Deputados estendem o benefício fiscal para automóveis, materiais de construção e equipamentos de som com impacto anual de R$ 1 bilhão

Igrejas favelas ibge
O alívio no caixa vai beneficiar asilos, creches, orfanatos, comunidades terapêuticas, conventos e seminários administrados pelas igrejas | Foto: Tomaz Silva/Agência Brasil 

A Câmara dos Deputados aprovou em dois turnos a Proposta de Emenda à Constituição (PEC) que isenta as igrejas de pagarem impostos sobre a compra de produtos e mercadorias. O texto obteve 385 votos a favor e 93 contra na primeira rodada, e 368 votos favoráveis contra 96 na etapa seguinte. A matéria segue agora para a análise dos senadores.

O projeto estende o perdão fiscal para bens de consumo usados no dia a dia e na manutenção dos templos de qualquer religião. A mudança na lei vai permitir que líderes religiosos comprem tijolos, tintas, cimento, equipamentos de som e carros sem o embutimento de tributos governamentais. O deputado federal Marcelo Crivella (Republicanos-RJ) assina a autoria da proposta.

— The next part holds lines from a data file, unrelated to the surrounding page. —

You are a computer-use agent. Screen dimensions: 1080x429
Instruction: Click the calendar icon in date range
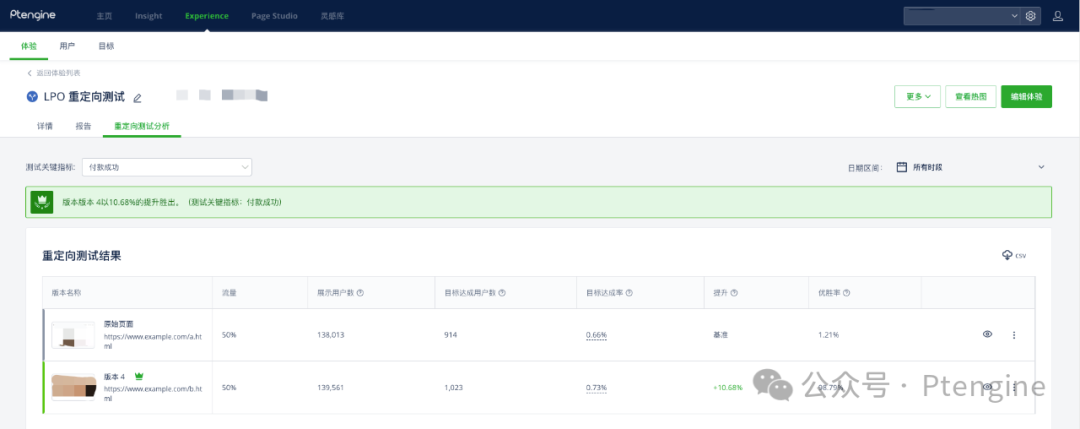click(902, 167)
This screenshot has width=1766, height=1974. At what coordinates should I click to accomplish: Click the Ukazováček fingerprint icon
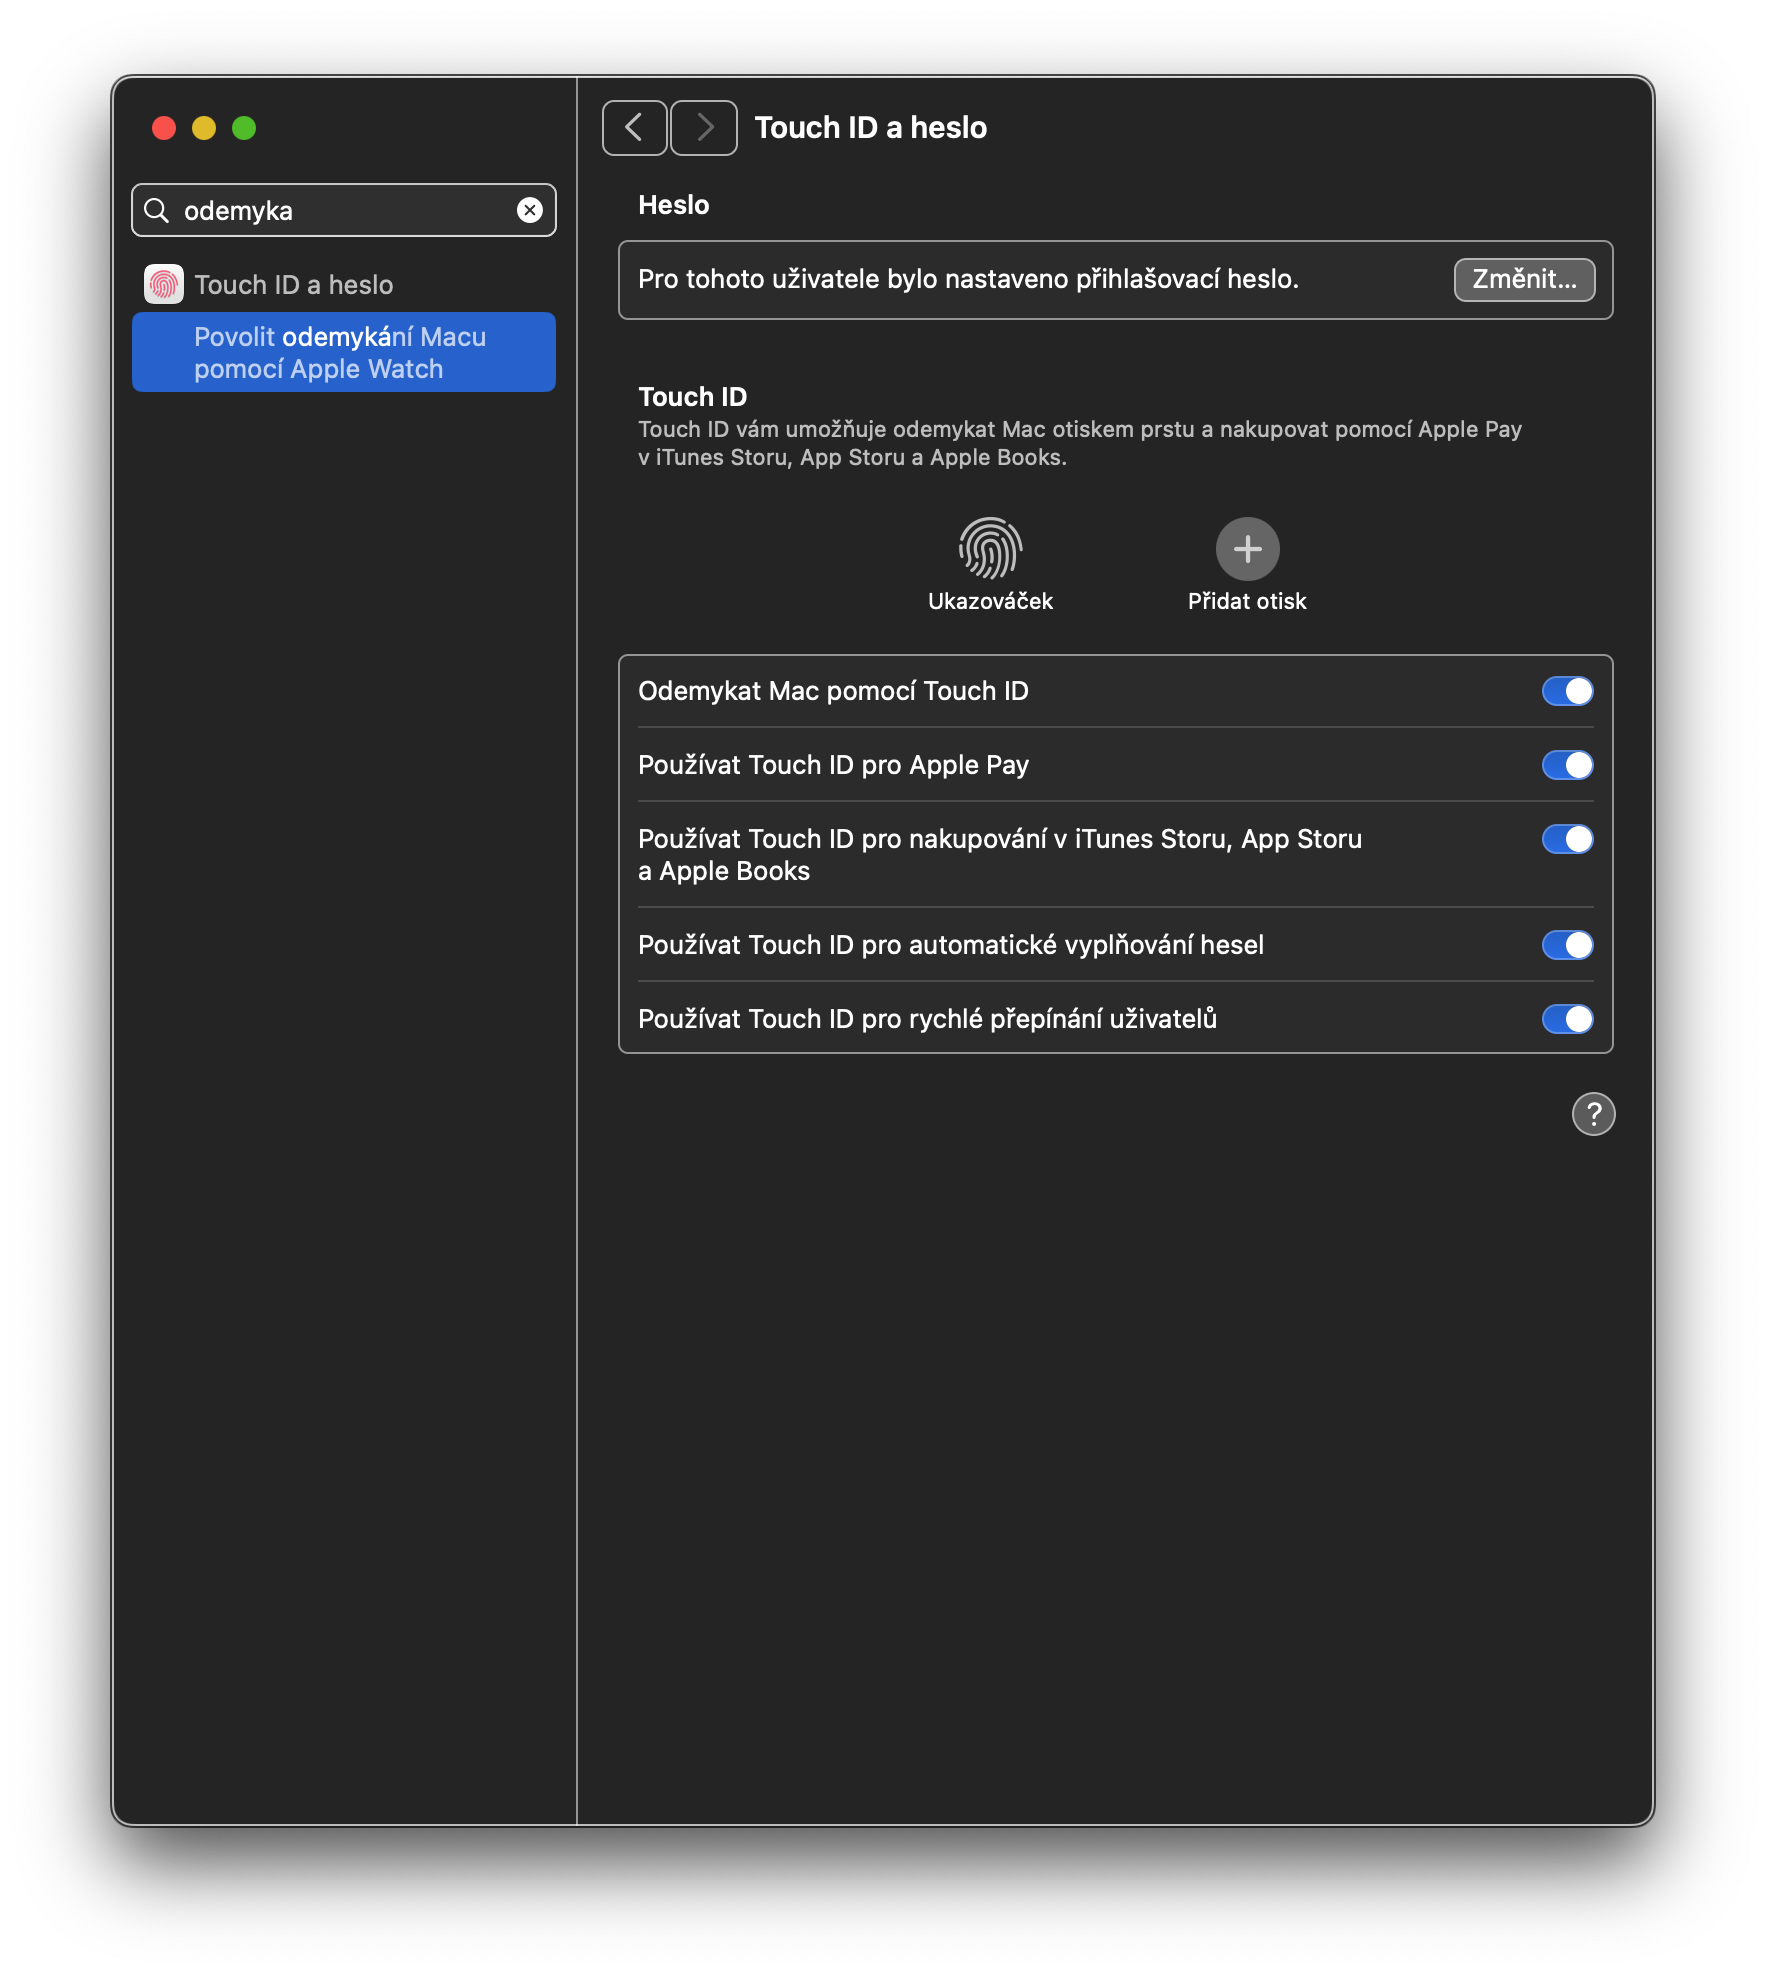[x=990, y=548]
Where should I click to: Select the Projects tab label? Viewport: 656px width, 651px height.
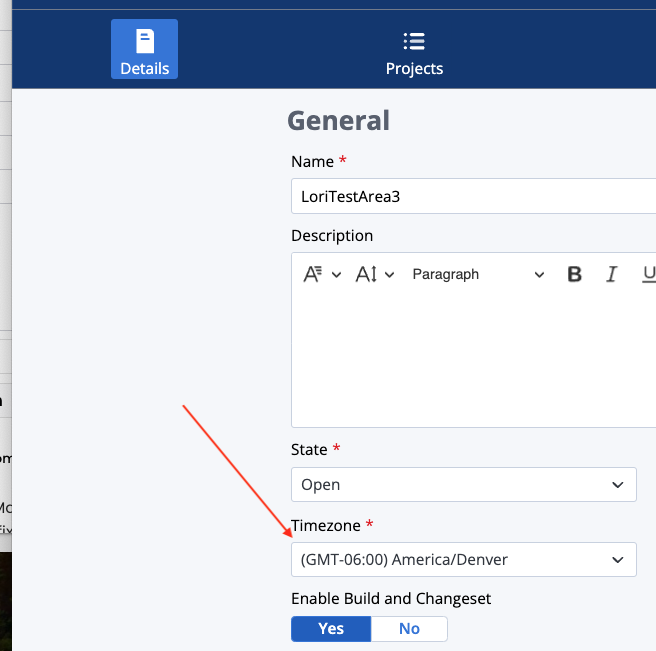414,69
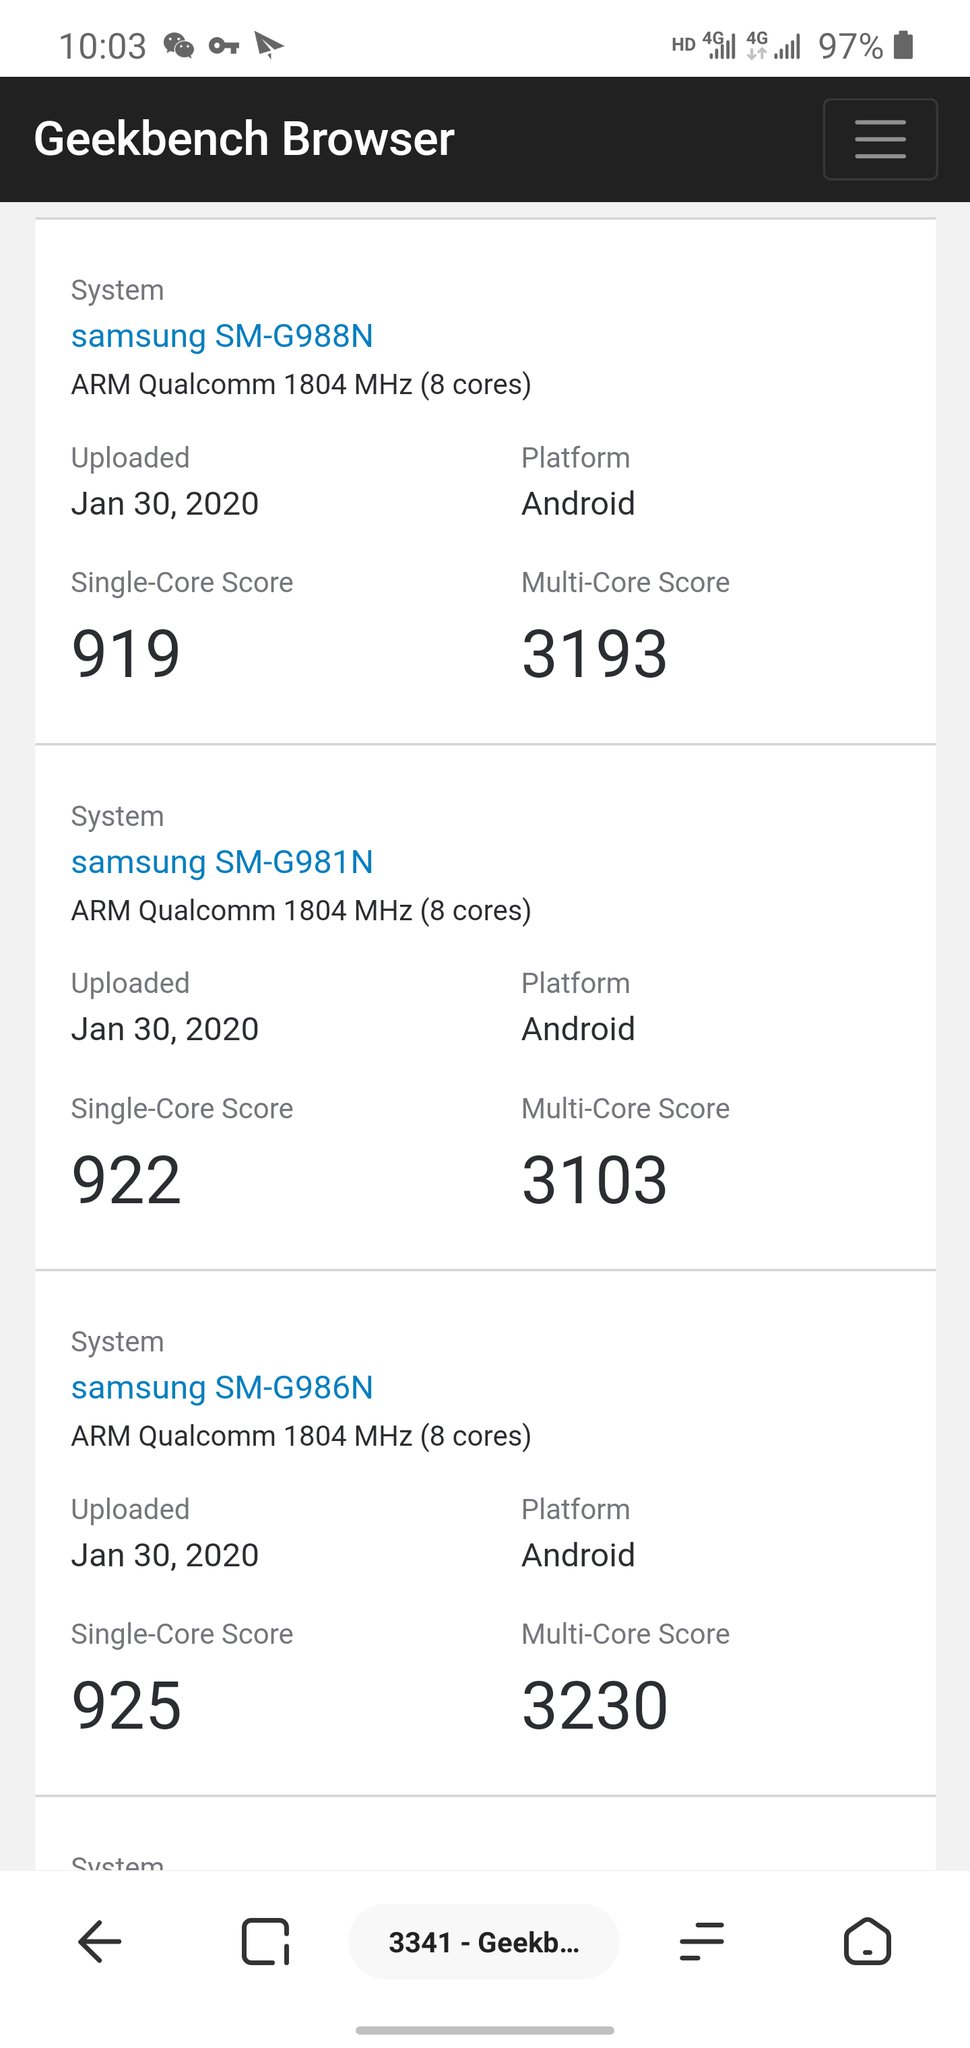
Task: Open samsung SM-G981N result link
Action: coord(222,862)
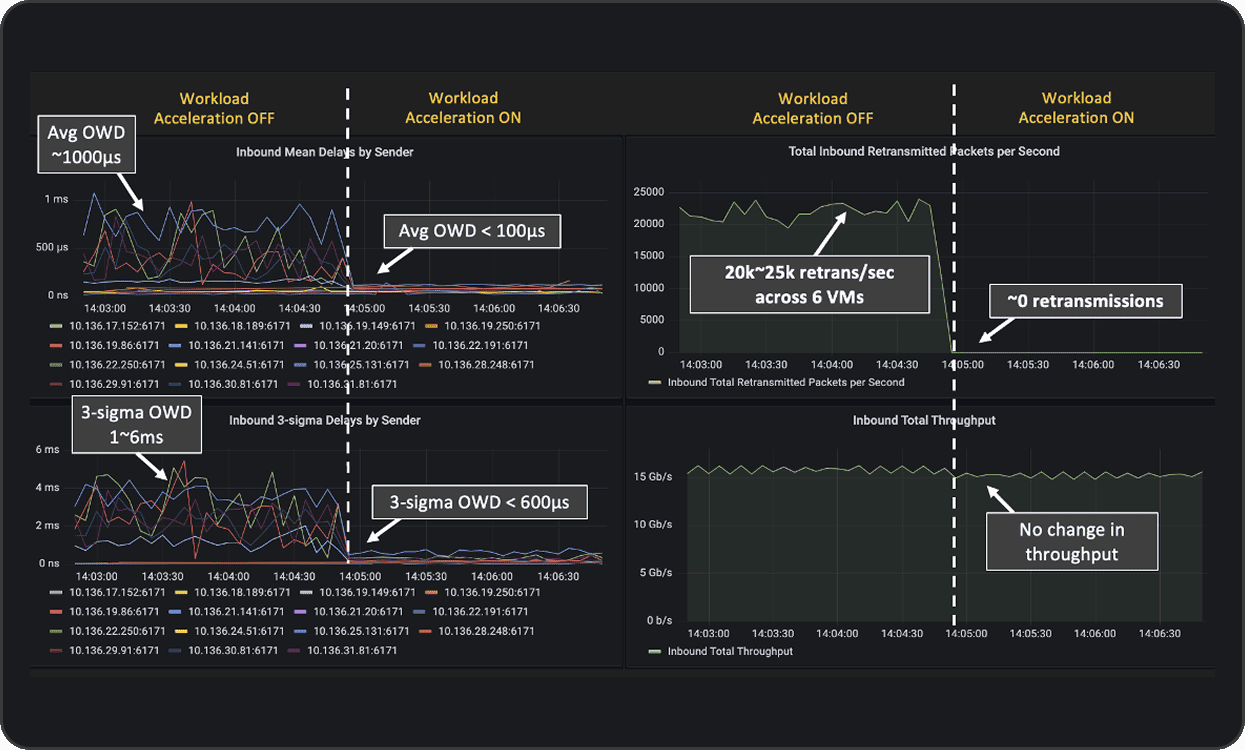1245x750 pixels.
Task: Toggle series 10.136.17.152:6171 in Mean Delays legend
Action: [x=114, y=326]

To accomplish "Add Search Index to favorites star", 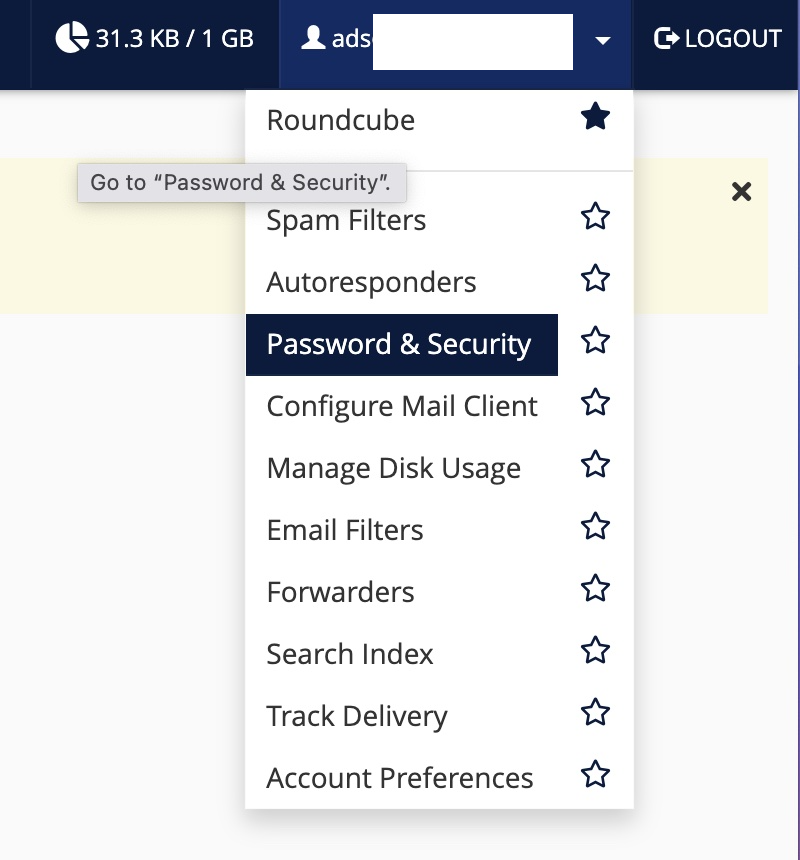I will click(x=595, y=651).
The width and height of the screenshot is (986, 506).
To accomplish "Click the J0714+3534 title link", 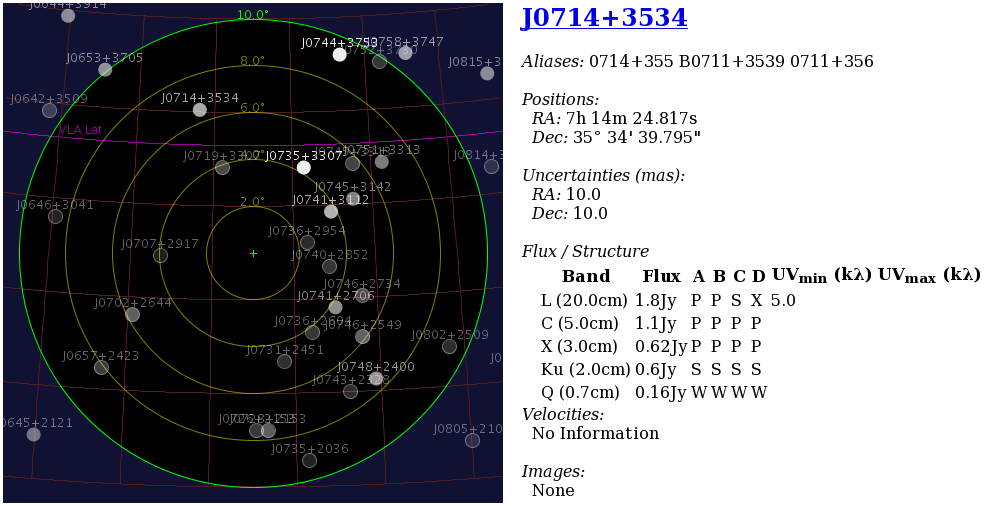I will 604,18.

Impacto bilionário nos cofres públicos

A renúncia fiscal vai tirar R$ 1 bilhão por ano da arrecadação dos governos federal, estaduais e municipais., segundo o relator da PEC, deputado Fernando Máximo (PL-RO). A lei atual já proibia a cobrança de Imposto de Renda, Imposto Predial e Territorial Urbano, Imposto sobre a Propriedade de Veículos Automotores e Contribuição para o Financiamento da Seguridade Social sobre os prédios e os ganhos diretos das congregações.

A nova regra também zera a taxação sobre serviços e insumos destinados aos projetos sociais vinculados às ordens religiosas. O alívio no caixa vai beneficiar asilos, creches, orfanatos, comunidades terapêuticas, conventos e seminários administrados pelas igrejas. Os defensores da medida argumentam que as entidades realizam tarefas de amparo que deveriam ser feitas pelo Estado.

Partidos de esquerda tentaram barrar o texto

Os parlamentares do PT, PCdoB, PV, Psol e Rede uniram as bancadas para tentar derrubar a proposta no plenário. Os opositores criticaram o perdão total e afirmaram que a emenda cria privilégios inexplicáveis para o setor. O grupo de esquerda cobrou a inclusão de travas contrárias a fraudes e reclamou da ausência de regras severas de fiscalização e transparência sobre o destino final dos produtos adquiridos sem imposto.

Os líderes partidários desengavetaram a votação depois de mais de um ano de paralisação dos debates na comissão especial da Câmara. Os articuladores da bancada evangélica fecharam o acordo com o governo para acelerar a aprovação do texto antes do recesso.